*Brief*
Return the lines that run from the beginning of the entries to the line holding "Click the Hold & Win badge", inclusive, and drop the pictures.

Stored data
============================================================
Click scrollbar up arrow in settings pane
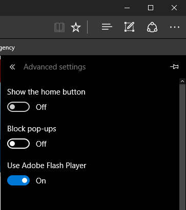The width and height of the screenshot is (186, 210). 182,81
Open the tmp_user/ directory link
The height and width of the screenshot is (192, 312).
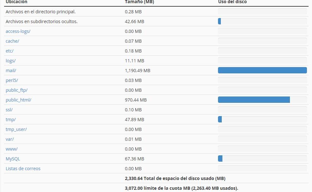16,129
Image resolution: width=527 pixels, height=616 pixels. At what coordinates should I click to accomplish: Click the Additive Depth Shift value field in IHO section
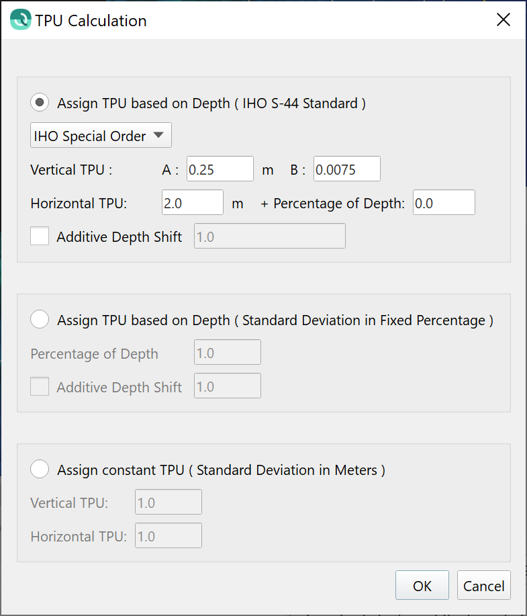point(269,236)
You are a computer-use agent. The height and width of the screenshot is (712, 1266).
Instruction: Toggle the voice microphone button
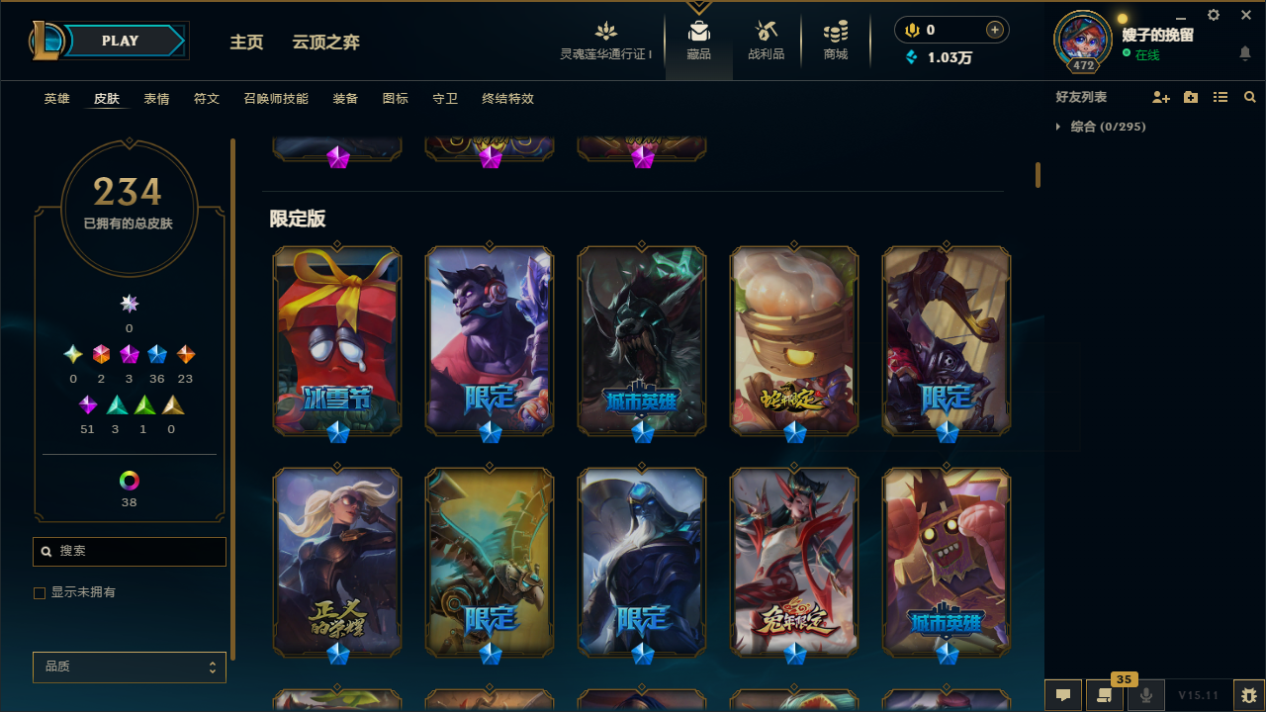point(1146,695)
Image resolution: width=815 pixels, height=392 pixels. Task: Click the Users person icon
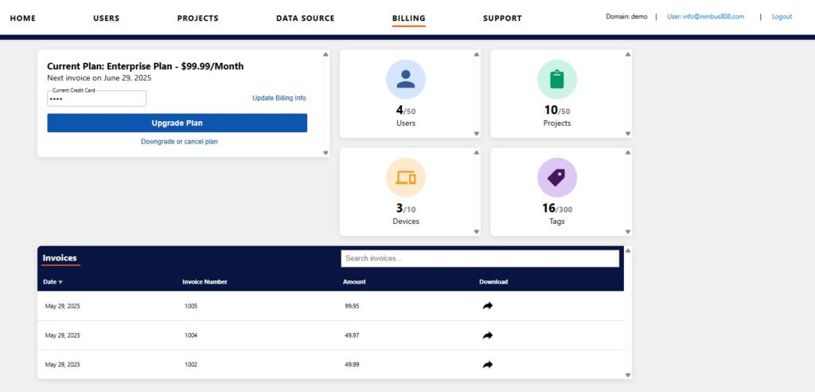[x=405, y=79]
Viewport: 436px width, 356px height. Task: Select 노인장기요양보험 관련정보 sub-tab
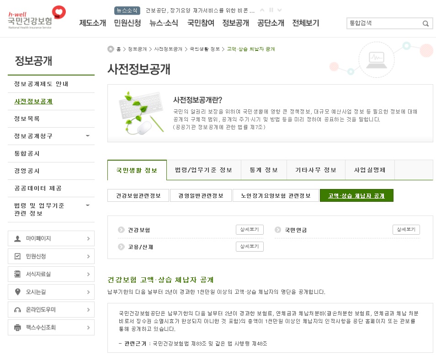276,196
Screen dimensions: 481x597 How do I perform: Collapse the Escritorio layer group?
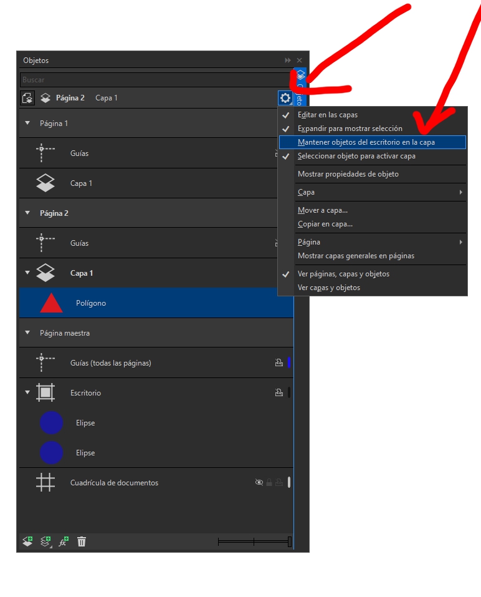pyautogui.click(x=27, y=393)
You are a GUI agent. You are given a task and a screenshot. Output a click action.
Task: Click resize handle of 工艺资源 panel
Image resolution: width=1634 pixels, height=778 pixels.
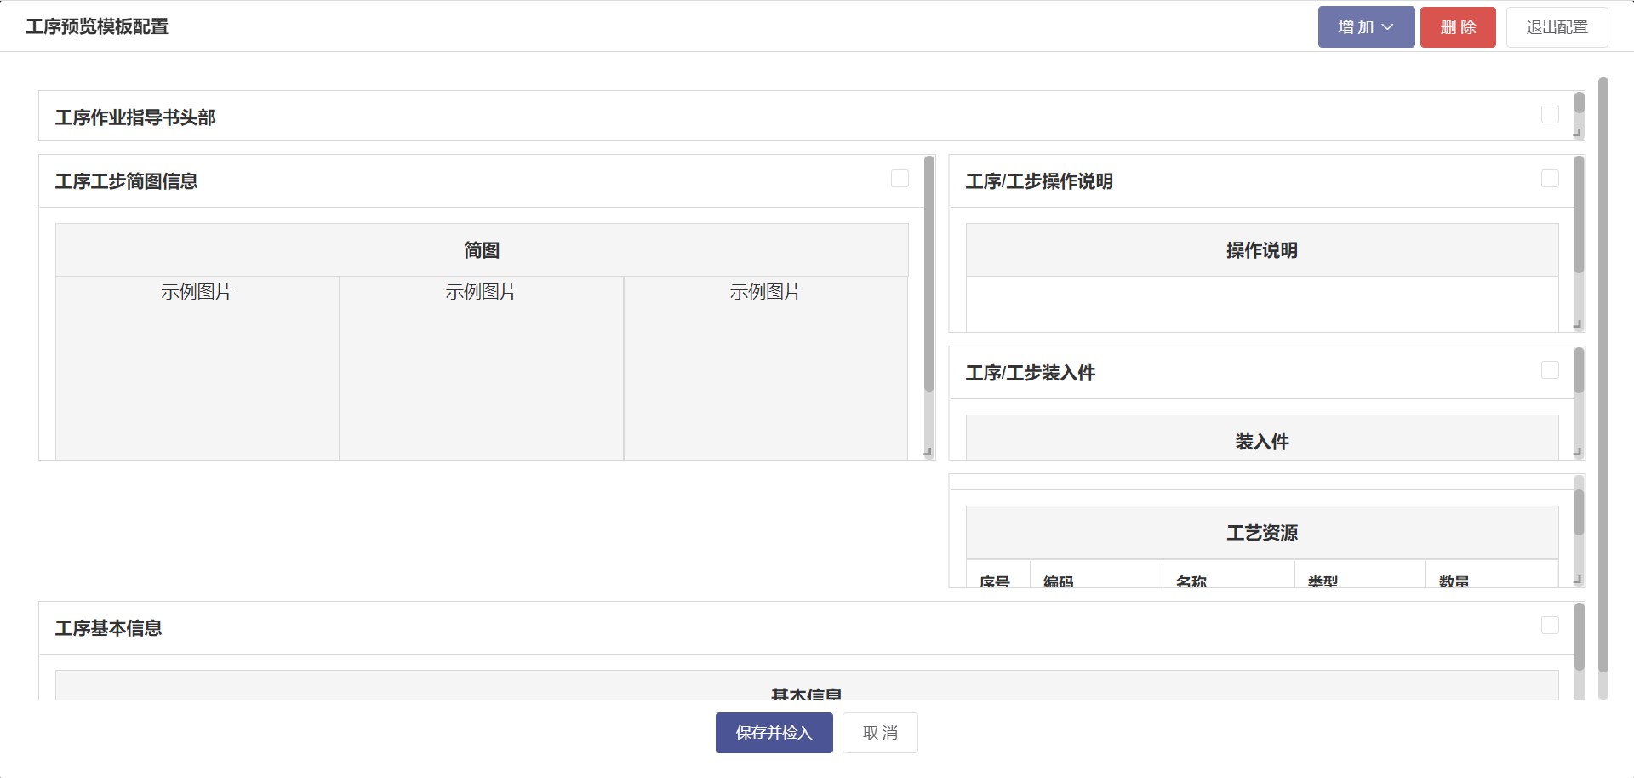coord(1577,580)
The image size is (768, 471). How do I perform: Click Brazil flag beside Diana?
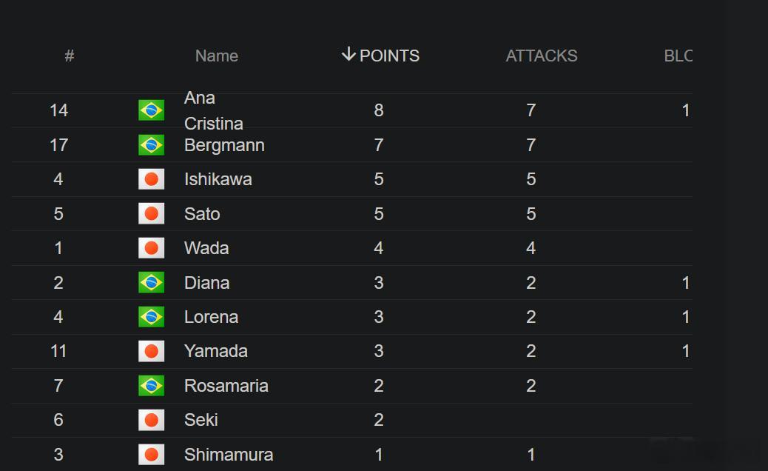point(152,283)
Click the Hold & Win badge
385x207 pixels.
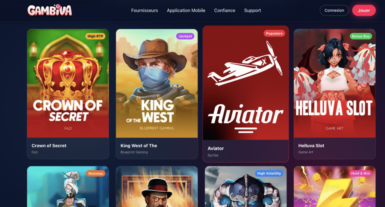(x=361, y=174)
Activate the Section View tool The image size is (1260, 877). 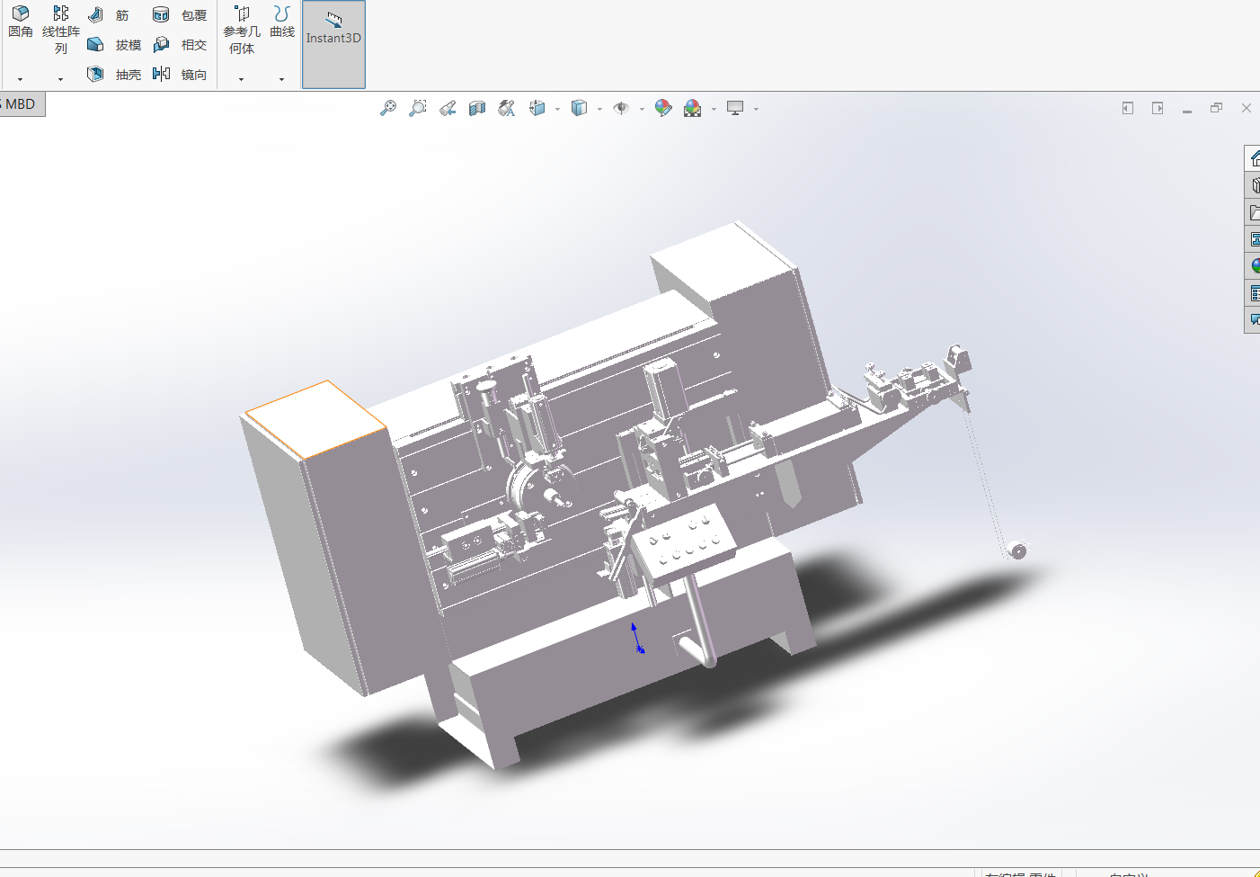point(477,108)
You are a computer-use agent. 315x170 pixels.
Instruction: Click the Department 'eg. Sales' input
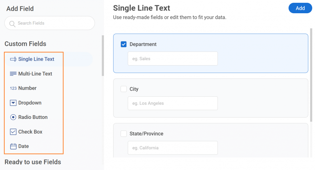pyautogui.click(x=173, y=59)
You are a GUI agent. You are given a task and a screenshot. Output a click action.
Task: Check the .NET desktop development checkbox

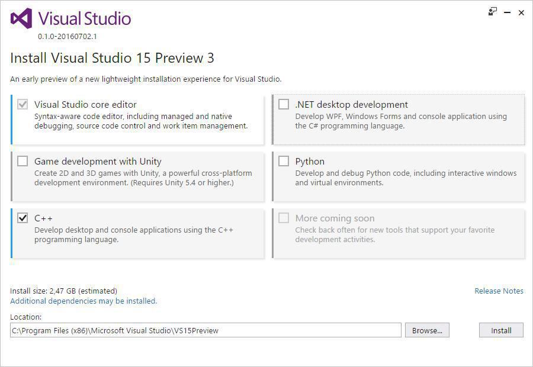(x=284, y=105)
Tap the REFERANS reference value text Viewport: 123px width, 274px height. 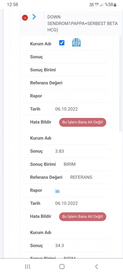(x=81, y=177)
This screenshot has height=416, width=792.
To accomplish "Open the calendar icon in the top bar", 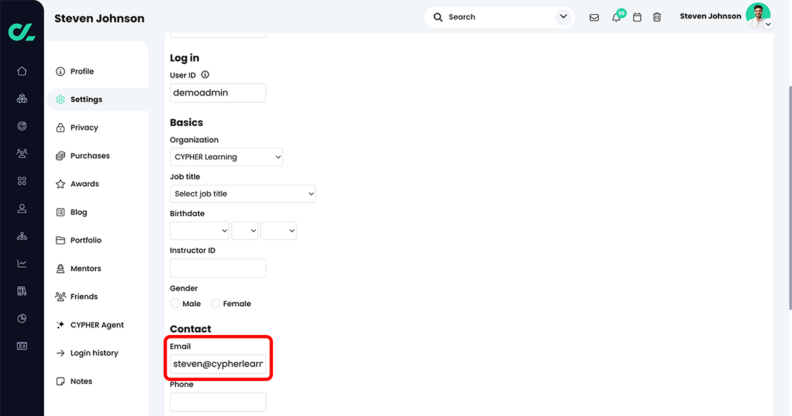I will click(637, 16).
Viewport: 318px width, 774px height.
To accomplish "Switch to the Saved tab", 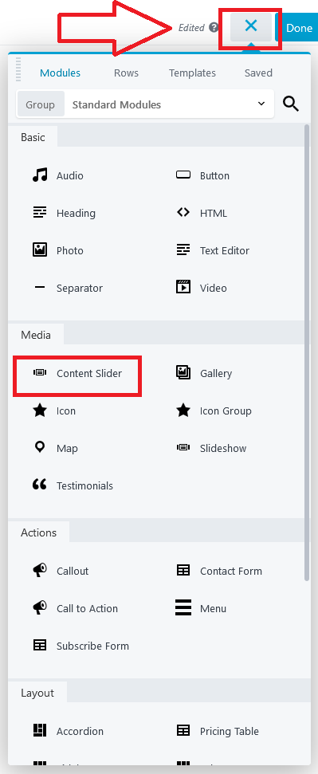I will [258, 73].
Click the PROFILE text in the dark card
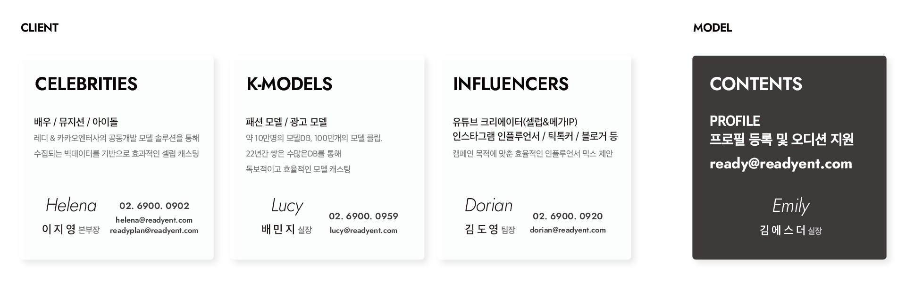This screenshot has width=906, height=291. click(735, 121)
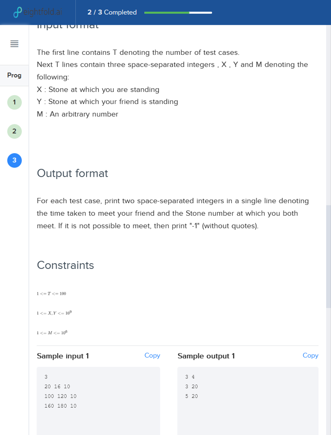Screen dimensions: 331x435
Task: Click inside the sample input box
Action: (98, 401)
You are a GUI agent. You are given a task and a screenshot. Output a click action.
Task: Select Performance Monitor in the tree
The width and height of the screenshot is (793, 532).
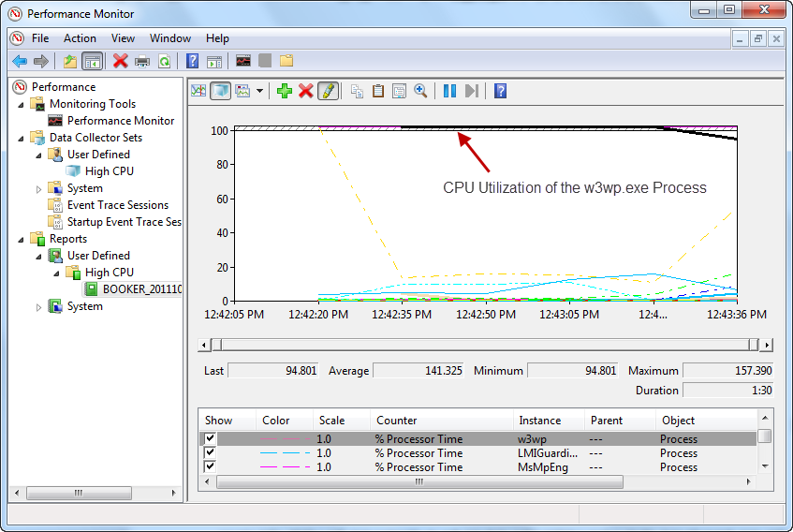(x=120, y=121)
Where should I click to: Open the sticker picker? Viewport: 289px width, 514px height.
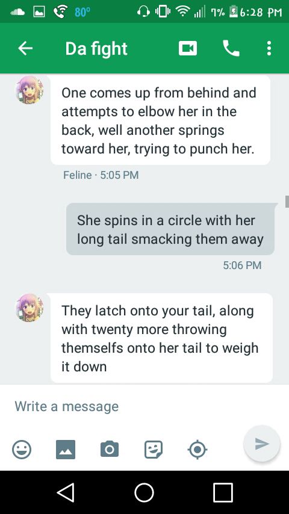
============================================================
*Response below*
Click scrollbar up arrow in settings pane
The width and height of the screenshot is (186, 210). 182,81
Open the tmp_user/ directory link
The height and width of the screenshot is (192, 312).
16,129
Image resolution: width=527 pixels, height=616 pixels. At what coordinates should I click to accomplish: Click the Additive Depth Shift value field in IHO section
point(269,236)
You are a computer-use agent. The height and width of the screenshot is (712, 1266).
Instruction: Toggle the voice microphone button
point(1146,695)
Image resolution: width=815 pixels, height=392 pixels. Task: Click the Users person icon
[x=405, y=79]
Viewport: 436px width, 356px height. Task: Select 노인장기요양보험 관련정보 sub-tab
276,196
Screen dimensions: 481x597 How do I perform: Collapse the Escritorio layer group?
pyautogui.click(x=27, y=393)
You are a GUI agent. You are given a task and a screenshot. Output a click action.
Task: Click resize handle of 工艺资源 panel
Image resolution: width=1634 pixels, height=778 pixels.
coord(1577,580)
The image size is (768, 471). How do I perform: Click Brazil flag beside Diana?
point(152,283)
Click the Hold & Win badge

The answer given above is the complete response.